I commit myself to show other parents that if we educated our children to value all Life equally and create systems to honor that value, that our children will not have to struggle, and that it doesn't mean that they will become weak or overly dependent on others, because part of that education would be teaching our children self-responsibility in the context of being part of a collective of equals, but this would already require each parent to take responsibility for their child to be educated in the best possible way.

Thursday, May 7, 2020

Weakness in Parenting

I forgive myself that I have accepted and allowed myself to believe that a child is not able to master their emotions and feelings.

I forgive myself that I have accepted and allowed myself as a parent to project my weaknesses onto my child, not realizing that I am the product of my environment, education, and choices and that by supporting myself to no longer allow weakness within myself as manipulating myself with emotions and feelings, that I can support my child to do the same.

I forgive myself that I have accepted and allowed myself to believe/perceive that children are weak/inferior to adults.

I forgive myself that I have accepted and allowed myself to not realize that a child who is supported effectively with vocabulary development and effective living examples will become an adult that is far more effective in Life than any adult that I have thus far been able to imagine.

I forgive myself that I have accepted and allowed myself to take pride, as a parent, in my child becoming a copy of me, even a copy of my weaknesses, instead of taking pride in my child becoming a living example of what is best for all.

I forgive myself that I have accepted and allowed myself to fear my child becoming better than me.

I forgive myself that I have accepted and allowed myself to want to limit my child, unconsciously, subconsciously, and consciously, so that they do not surpass me.

I forgive myself that I have accepted and allowed myself to not realize that Life always seeks to grow, surpass limitation, and improve the balance in the context of what is best.

I forgive myself that I have accepted and allowed myself to not realize that I have wanted to limit my child so that I do not have to face my own self-judgment, and thus I have resisted being the best that I could be.

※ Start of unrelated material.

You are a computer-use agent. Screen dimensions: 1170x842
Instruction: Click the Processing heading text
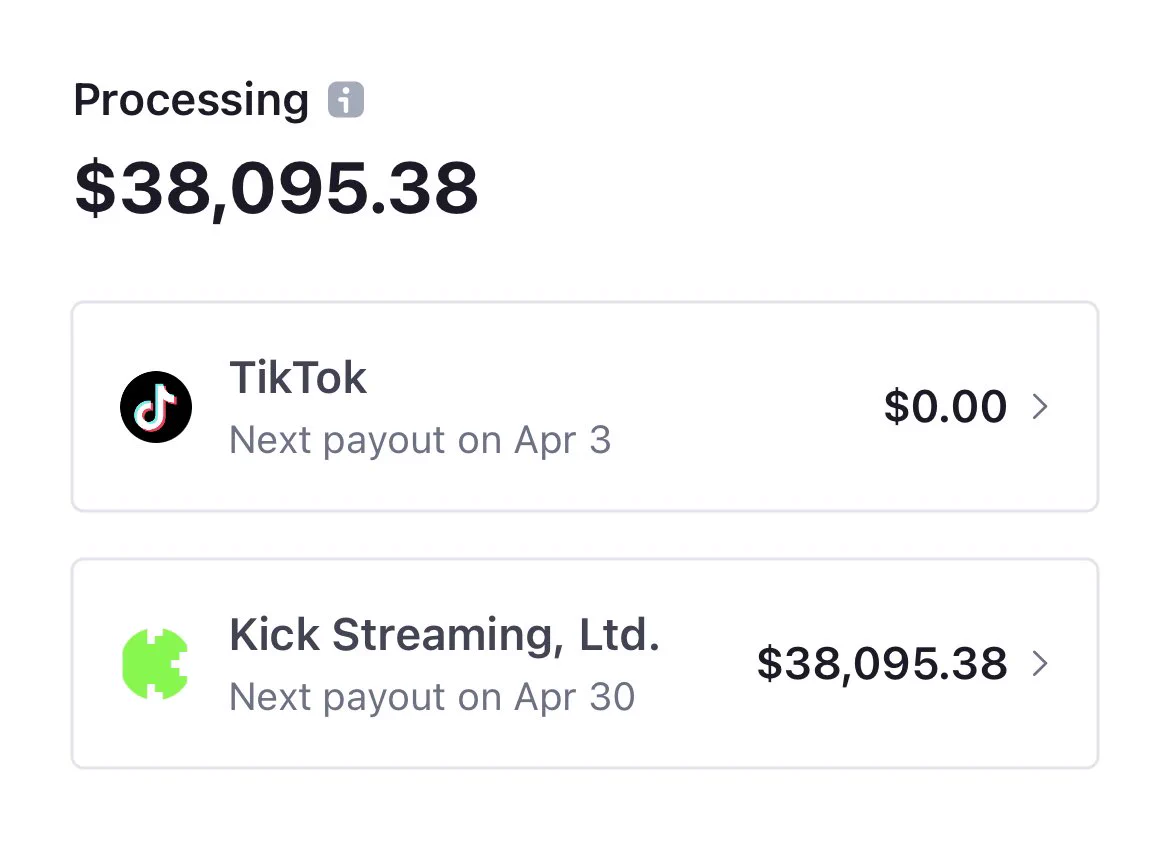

I forgive myself that I have accepted and allowed myself to manipulate myself and my children and others with my inner feeling state and behavior to attempt to make them feel bad or guilty or ashamed out of my own self interest.

I forgive myself that I have accepted and allowed myself to allow my child to manipulate me through feelings and emotions out of self interest.

I forgive myself that I have accepted and allowed myself to buy or give something to my child because they said they were sad, thus supporting emotional manipulation patterns and weakness as manipulating oneself with emotions to generate energy within self interest which is neither best for me nor my child.

I forgive myself that I have accepted and allowed myself to not realize that if parents allow emotional manipulation patterns within themselves and their children, then the world will become a place where emotional manipulation is the dominant pattern and experience in the world, thus removing any right to complain about the state of the world and that they only point left is to take responsibility for myself and my children and the systems based on these patterns to redirect them in a way that is best for all.

I commit myself to not allow any point within myself where I would accept weakness and I commit myself to not allow any point within my child where they would accept weakness, realizing that I am the example that my child automatically learns from, and that the best support is to stop weakness within myself and thus remain stable and clear and direct with my child and not support or accept weakness within them.

I commit myself to support parents by showing them that a new way of parenting is possible, one of directness, strength, understanding, patience, guidance, and living example to produce children that are better than the parent and more capable of creating and living in a world that is best for all, so that eventually Life may manifest on Earth in full expression.